Moni people

From Wikipedia, the free encyclopedia
Moni people
Migani / Megani / Djonggunu / Jonggunu
Total population
(28,200[1])
Regions with significant populations
 Indonesia (Papua (province))
Languages
Moni language, Indonesian language
Religion
Christianity (predominantly), Animism
Related ethnic groups
Papuan

The Moni (also known as the Migani, the Megani, the Djonggunu, or the Jonggunu) are an indigenous people in the Indonesian Paniai regency (kabupaten) of the Papua province (formerly Central Irian Jaya) of West Papua (western part of the island of New Guinea).
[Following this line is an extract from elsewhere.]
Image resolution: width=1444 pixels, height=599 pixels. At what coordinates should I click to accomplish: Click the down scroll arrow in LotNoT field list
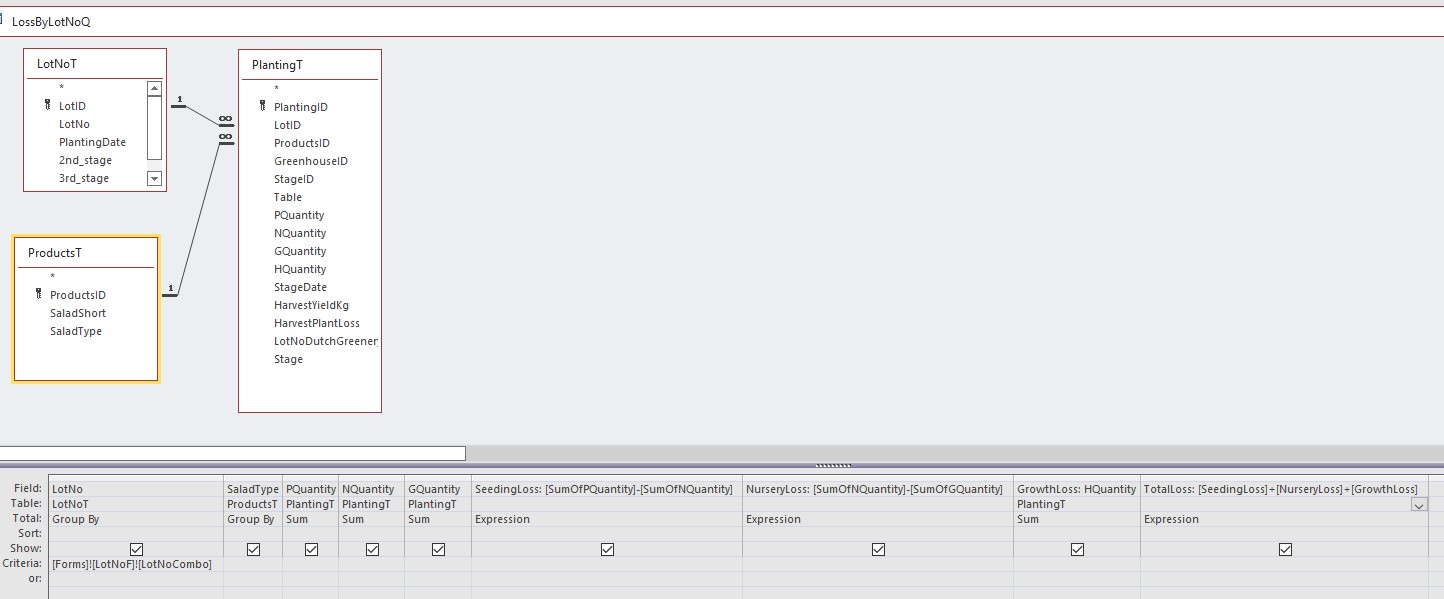[155, 177]
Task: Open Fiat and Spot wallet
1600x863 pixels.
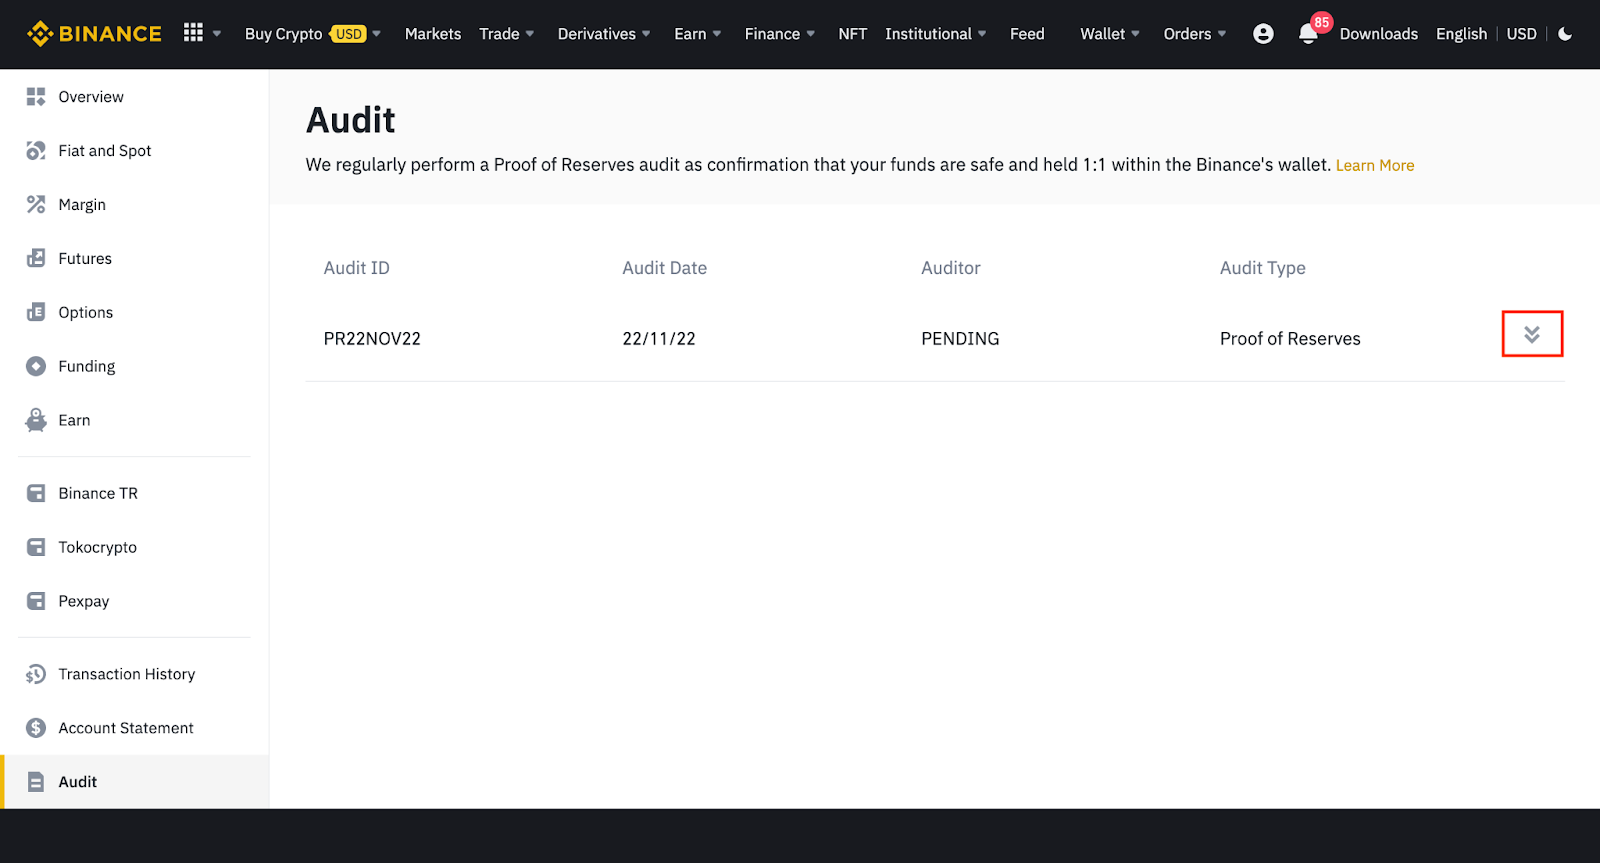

They speak the Moni language. They revere a large black and white whistling tree kangaroo called a bondegzeu as an ancestor. The bondegzeu was unknown to the scientific community until the zoologist Tim Flannery described it in 1995.[2]

References

  1. ^ "Moni in Indonesia". Joshua Project. Retrieved 2014-09-18. 
  2. ^ David Wallechinsky; Amy Wallace; Ira Basen; Jane Farrow (2005). The book of lists: the original compendium of curious information. Alfred A. Knopf Canada. p. 154. ISBN 0-676-97720-0. 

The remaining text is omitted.